A shrewder discrimination than was exhibited by his son and successor, Liholiho, I think. Liholiho could have qualified as a reformer, perhaps, but as a king he was a mistake. A mistake because he tried to be both king and reformer. This is mixing fire and gunpowder together. A king has no proper business with reforming. His best policy is to keep things as they are; and if he can't do that, he ought to try to make them worse than they are. This is not guesswork; I have thought over this matter a good deal, so that if I should ever have a chance to become a king I would know how to conduct the business in the best way.
When Liholiho succeeded his father he found himself possessed of an equipment of royal tools and safeguards which a wiser king would have known how to husband, and judiciously employ, and make profitable. The entire country was under the one scepter, and his was that scepter.

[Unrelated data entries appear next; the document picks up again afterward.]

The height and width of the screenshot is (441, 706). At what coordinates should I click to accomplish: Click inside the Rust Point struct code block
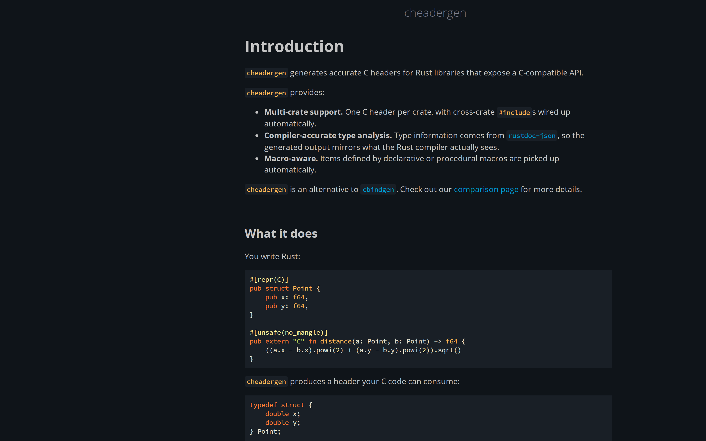click(x=428, y=319)
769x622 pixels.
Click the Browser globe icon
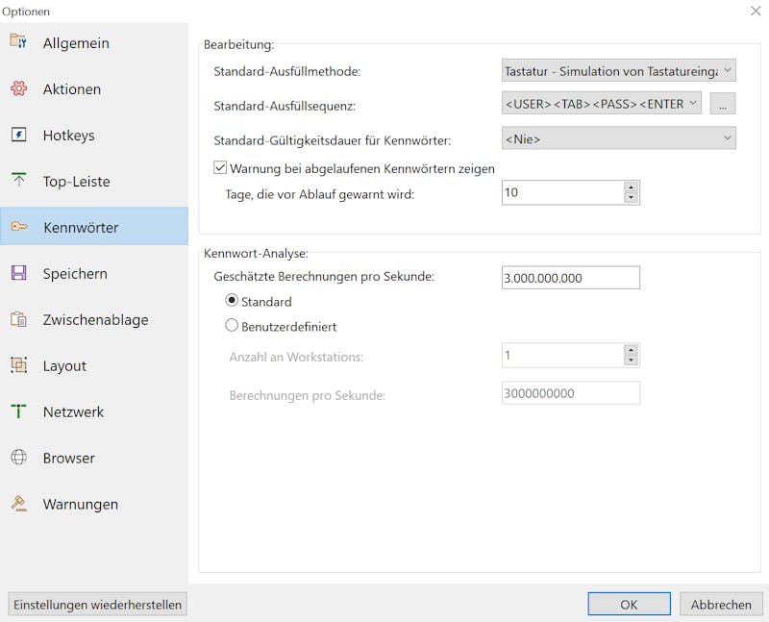pos(18,458)
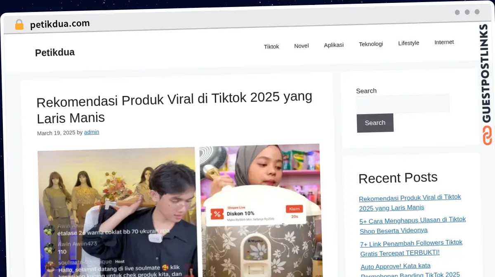Focus the sidebar search input field
The width and height of the screenshot is (495, 277).
(403, 103)
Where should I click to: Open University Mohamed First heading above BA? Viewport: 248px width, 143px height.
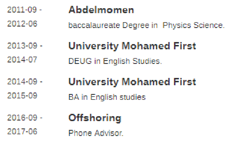click(x=132, y=82)
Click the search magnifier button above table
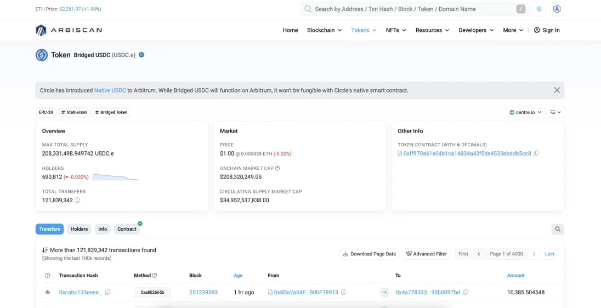 pyautogui.click(x=557, y=229)
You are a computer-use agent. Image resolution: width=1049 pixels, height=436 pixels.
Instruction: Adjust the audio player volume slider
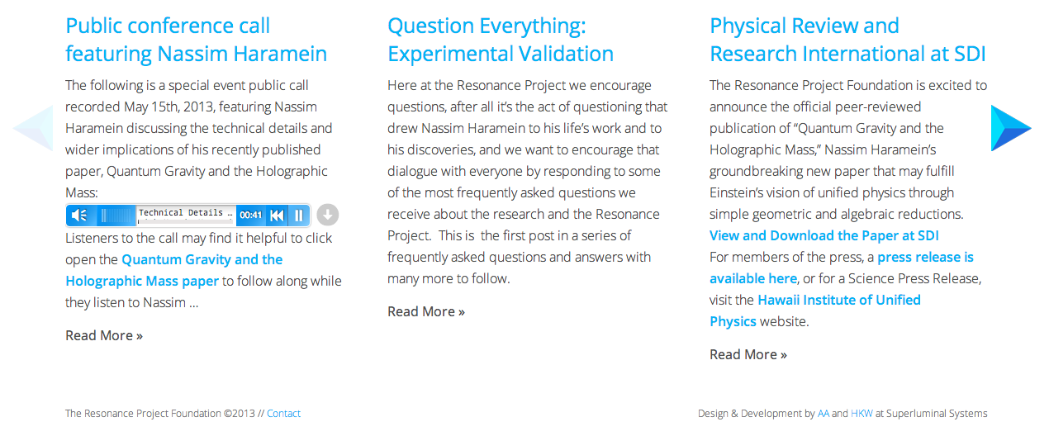(116, 216)
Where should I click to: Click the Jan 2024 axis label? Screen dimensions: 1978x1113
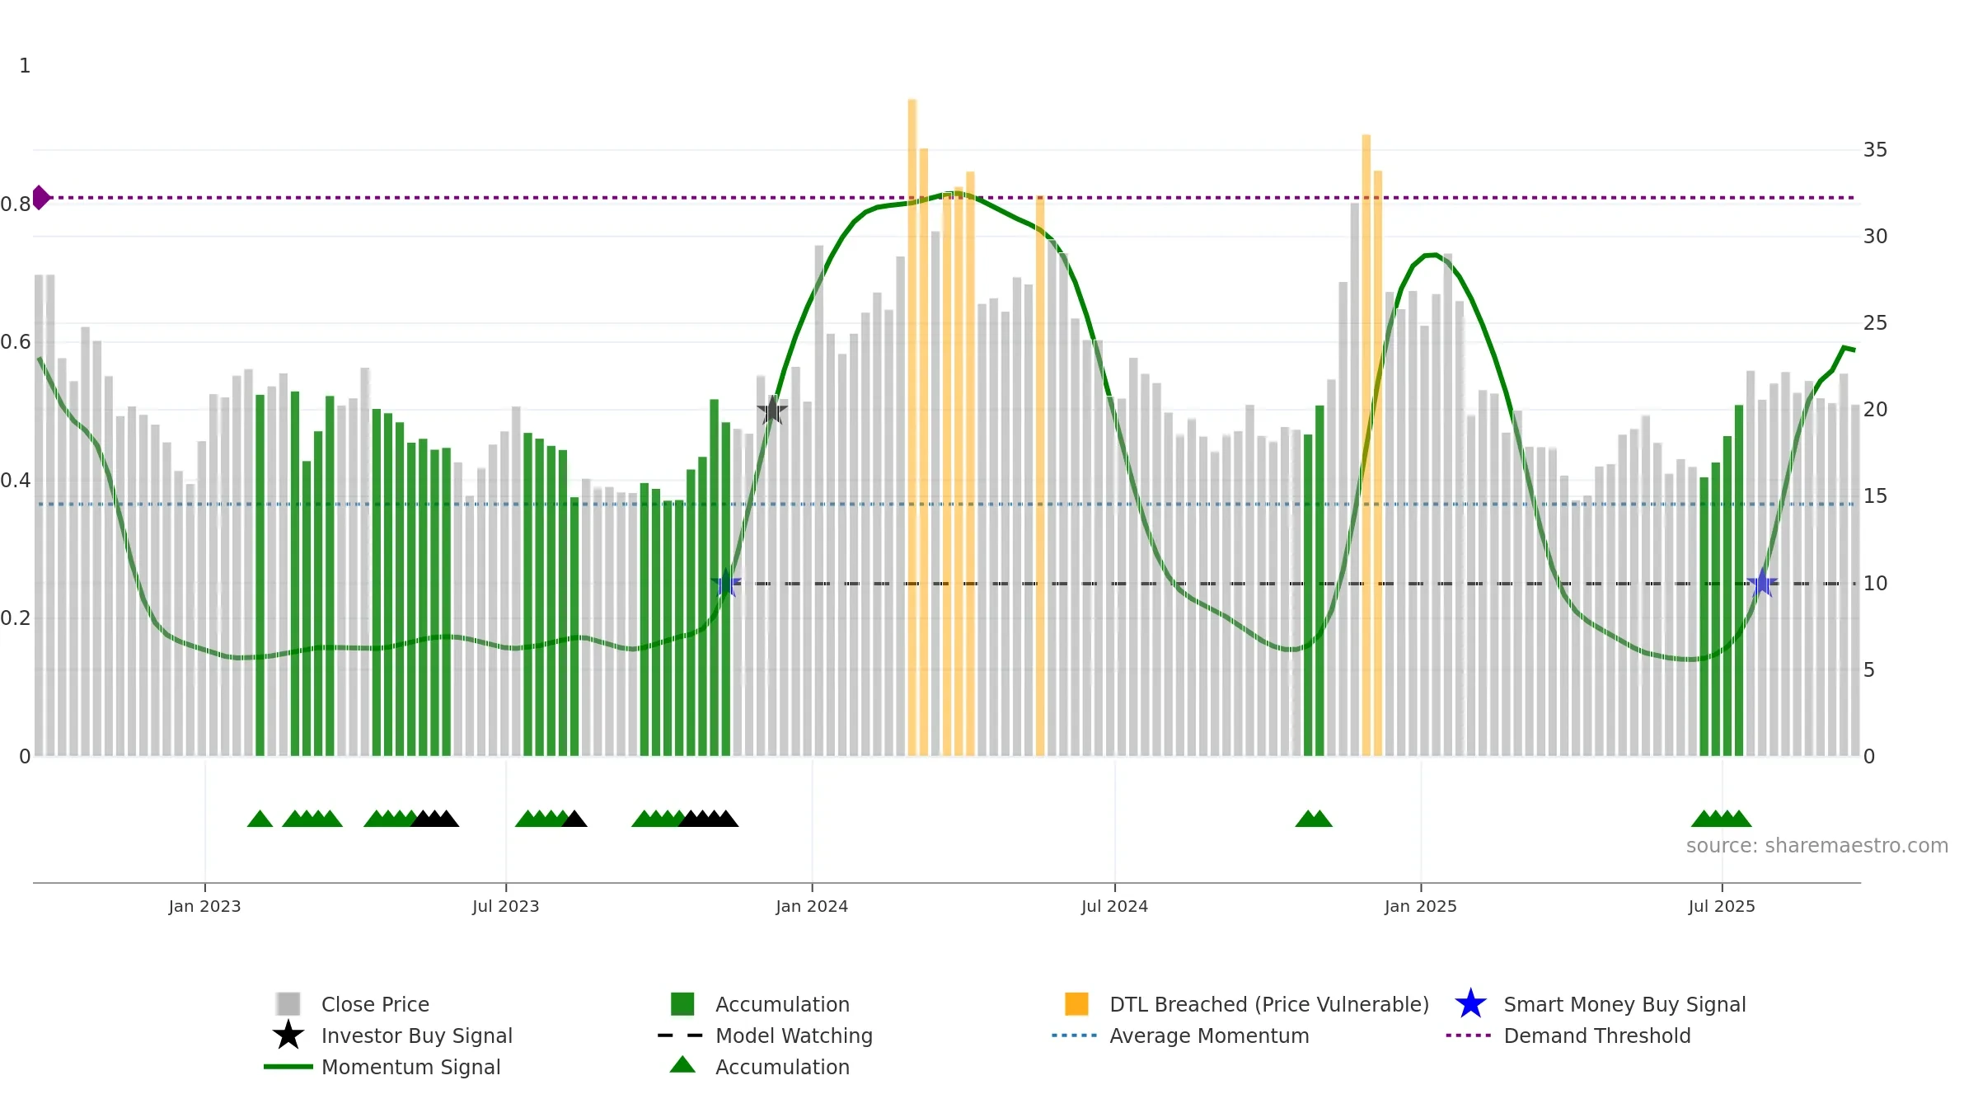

There was an Established Church, and he was the head of it. There was a Standing Army, and he was the head of that; an Army of 114 privates under command of 27 Generals and a Field Marshal. There was a proud and ancient Hereditary Nobility. There was still one other asset. This was
the tabu--an agent endowed with a mysterious and stupendous power, an agent not found among the properties of any European monarch, a tool of inestimable value in the business. Liholiho was headmaster of the tabu.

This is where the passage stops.